Risk will always be there and just because you are uncomfortable or insecure about certain forms of risk doesn’t mean you are making the right investment decisions bypassing them. In my opinion, it does mean (in most cases) a lack of knowledge about investing and a lack of understanding about those types of risk. Risk cannot be avoided. It can be reduced, transferred, accepted, decreased or increased, but it cannot be avoided. One simple illustration is the prevalence of inflation. You accumulate an asset base to provide cash flow to be spent. If your earnings are lower than the inflation rate, over any reasonable period of time, your asset base will eventually be reduced. Right now, short term Treasury Bills, perhaps the most risk-free investment in the world is yielding less than 10% of the inflation rate. One year insured bank CDs are paying less than 25% of the inflation rate. Things may change, but they may not, and if they don’t, you will run out of money unless you have a humongous amount where this is not a concern. This is not the case for more than 99% of the people in the United States. Investing risk-free can possibly drive you into the poor house.

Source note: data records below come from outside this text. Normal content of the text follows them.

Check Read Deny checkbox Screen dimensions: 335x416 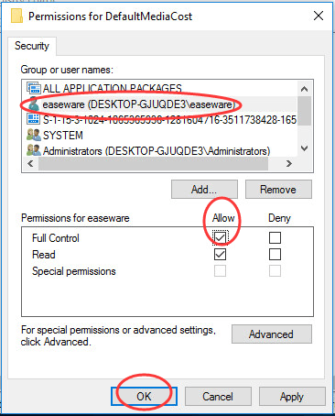(x=275, y=254)
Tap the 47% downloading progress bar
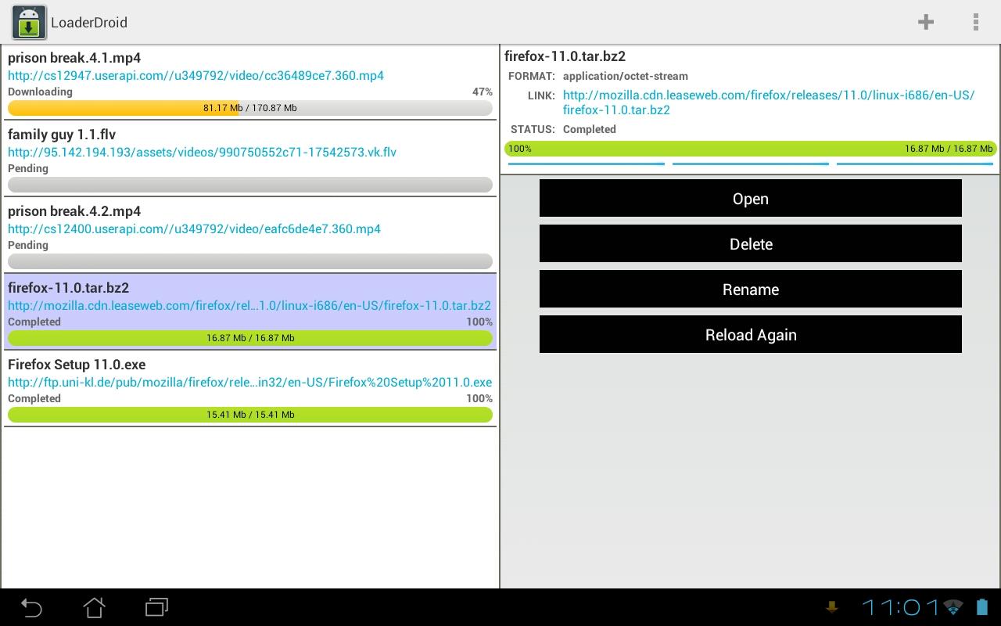 coord(250,108)
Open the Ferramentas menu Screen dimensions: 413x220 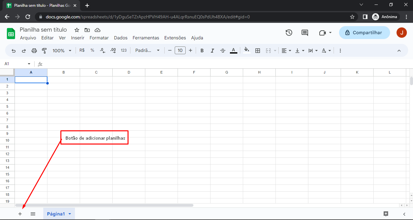pos(146,38)
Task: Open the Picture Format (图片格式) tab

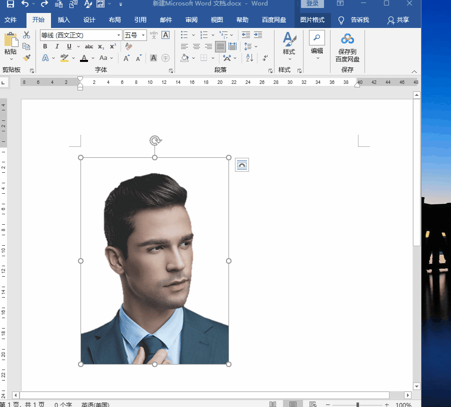Action: point(312,20)
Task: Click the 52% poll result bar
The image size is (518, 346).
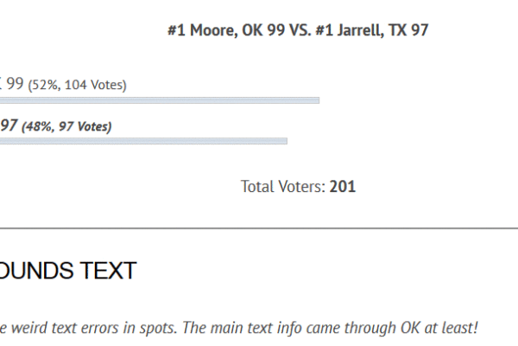Action: tap(160, 100)
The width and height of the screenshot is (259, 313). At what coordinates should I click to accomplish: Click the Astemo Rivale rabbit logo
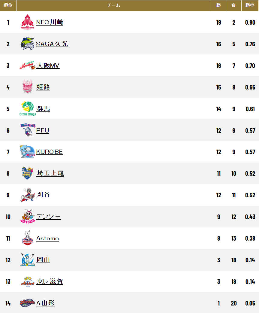(28, 238)
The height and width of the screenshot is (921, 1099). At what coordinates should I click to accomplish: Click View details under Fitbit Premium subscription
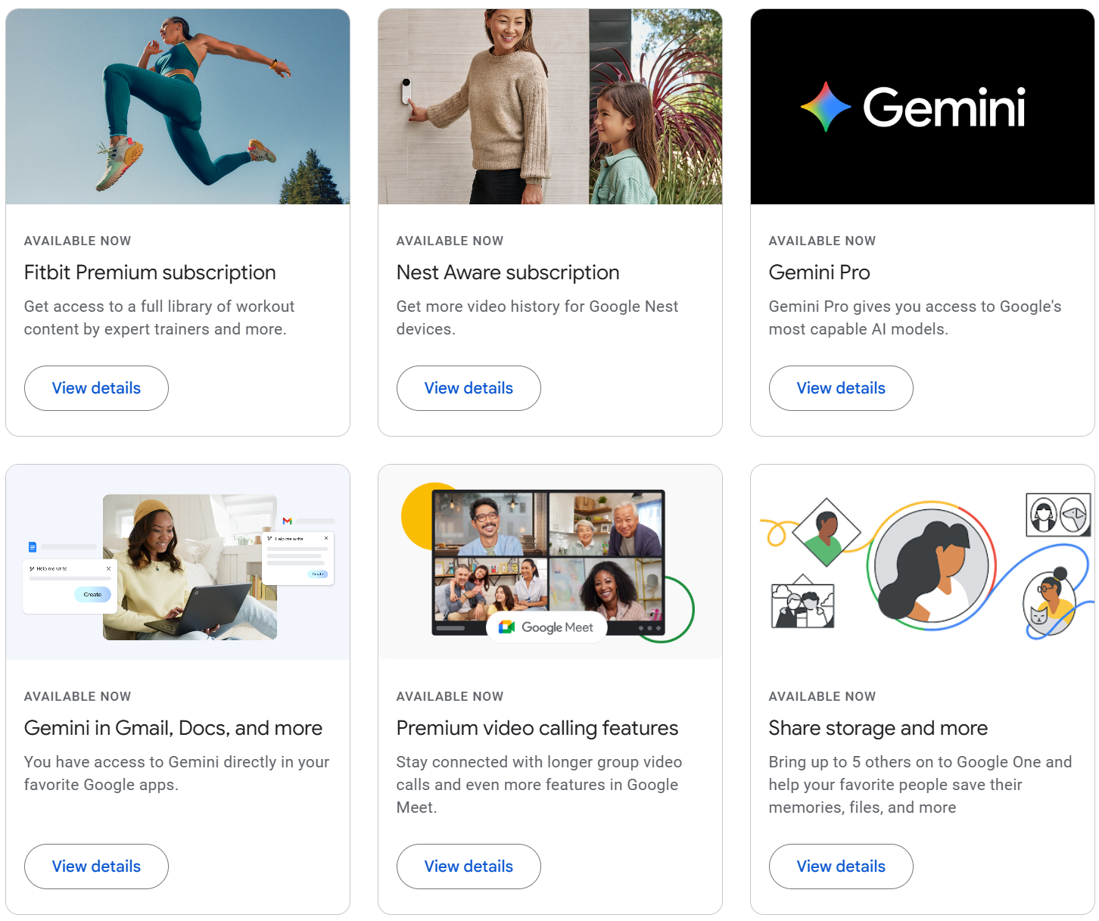click(96, 388)
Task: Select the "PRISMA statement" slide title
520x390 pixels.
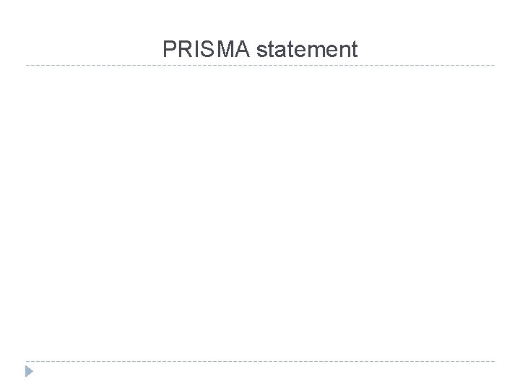Action: tap(260, 49)
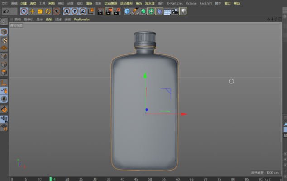Expand the Floor environment objects icon
287x181 pixels.
[x=167, y=11]
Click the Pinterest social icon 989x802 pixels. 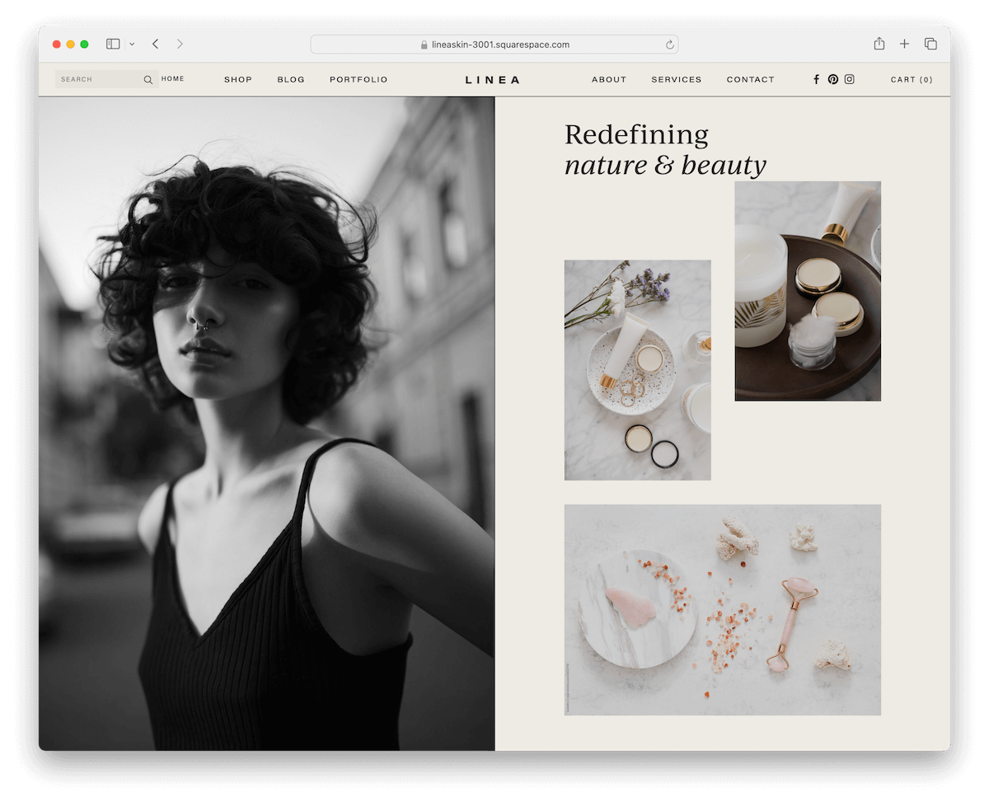[833, 79]
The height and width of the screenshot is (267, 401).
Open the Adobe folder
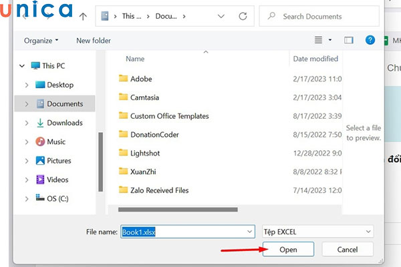pyautogui.click(x=141, y=79)
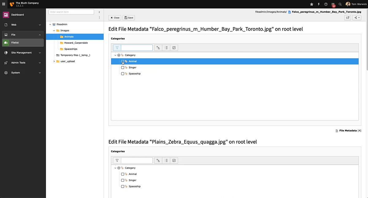Click the Close button

click(x=115, y=18)
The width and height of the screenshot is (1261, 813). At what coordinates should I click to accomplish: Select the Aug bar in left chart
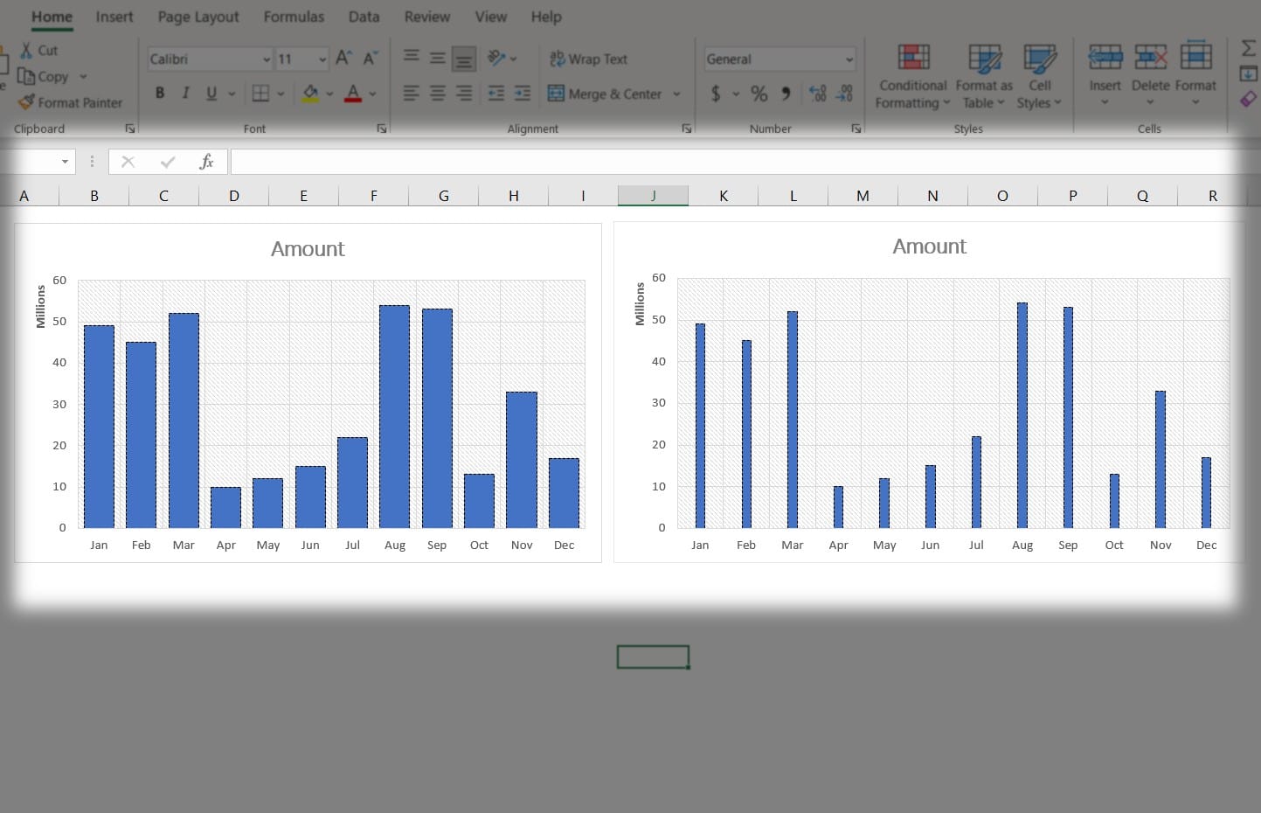[x=394, y=416]
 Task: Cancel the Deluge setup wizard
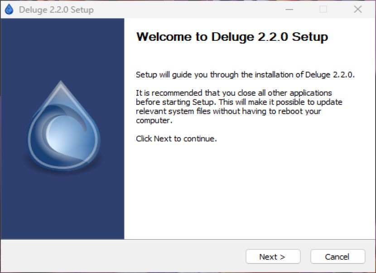pyautogui.click(x=337, y=256)
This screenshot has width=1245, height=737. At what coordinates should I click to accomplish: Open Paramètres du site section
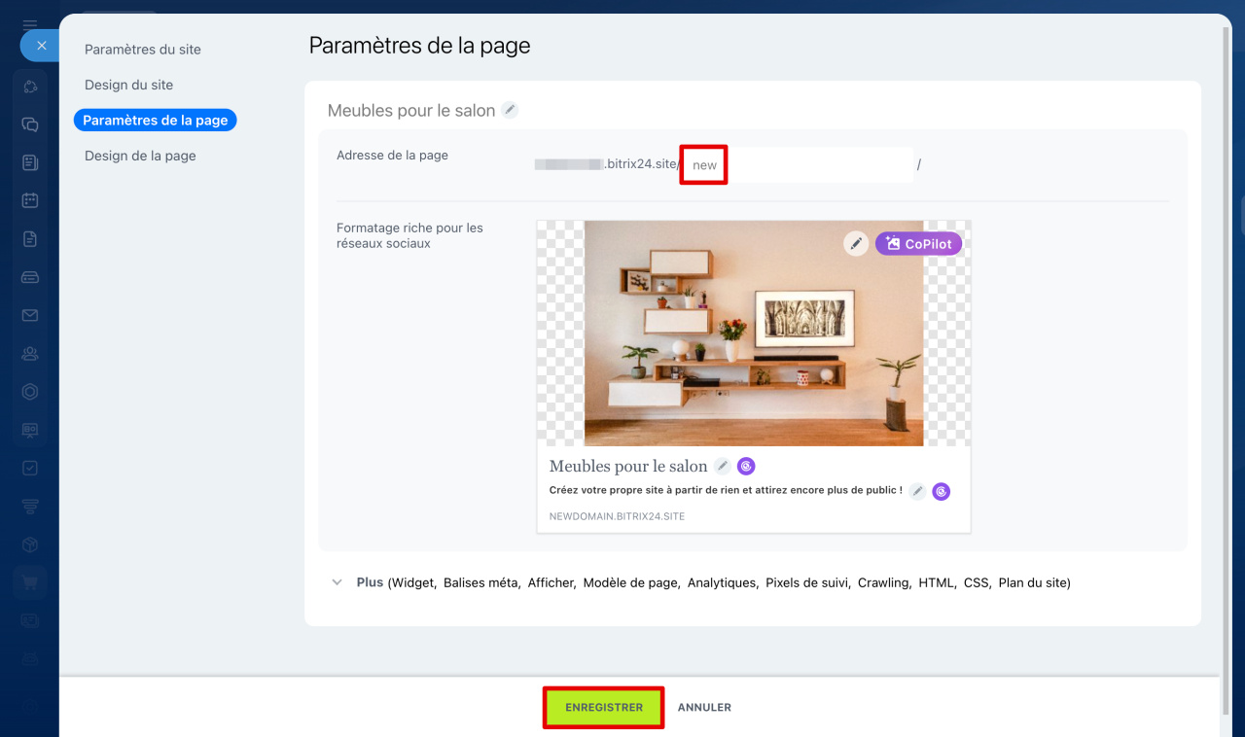click(x=142, y=49)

A second illustration is to assume that investing “risk free” will not permit you to attain the degree of security you need, but undertaking a measured risk such as investing in the same items but for longer terms providing higher yields might.
Risk needs to be considered, but measured against realistic priorities.
Businesses reach a point where they can no longer be maintained by the present owners and leaders. If that is not recognized, then the leaders will work until they drop. No problem for them. Their heirs will dispose of the business in some manner and take what they can get for it.
If the present owners realize they cannot handle it forever, no longer want to and do not feel they have people who can carry on afterwards, they can sell it. They will be exchanging the continuing income from the business for the sale proceeds and a substantial part of their life, i.e. time, they can use for other endeavors. However, if they want the time, continuing cash flow and eventual sale proceeds they can transfer the business to successors. One question to consider is the type of successor the business will be trusted to.
Certain businesses can continue without the original guiding force. Those continuing it can include key employees, long time consultants, a child or grandchild, spouse or a group of these people able to work together to continue the business. This is particularly important if the owner dies suddenly without prior plans being made.
Even with careful plans and a successful transfer it is still difficult to assess beforehand what type of new owner will take over. Will they be a caretaker, innovator or empire builder? I have seen all three (and many others) and under the right circumstance, each type of person can be appropriate. For instance, a caretaker can maintain a business and its cash flow and while not expanding the business, can work to maximize the earnings, streamline production capabilities, increase efficiency and improve product or service delivery and customer service.
An innovator will look to grow the business and be willing to assume measured degrees of risk. They might need additional financing and while trying to expand the business might not pay as much attention to the details a caretaker would losing opportunities that might be easier to achieve.
An empire builder is usually someone using the business as a stepping stone – something that makes him a player. His interest might be much less than either a caretaker or innovator. This business is just the ante in the pot for bigger gains. These feelings can sometimes be latent in employees who bide their time for an opportunity they crave but do not usually feel will materialize.
Everything in business needs care, consideration, careful planning and the upmost thought. There are many ramifications and nothing should be overlooked, especially the type of successor.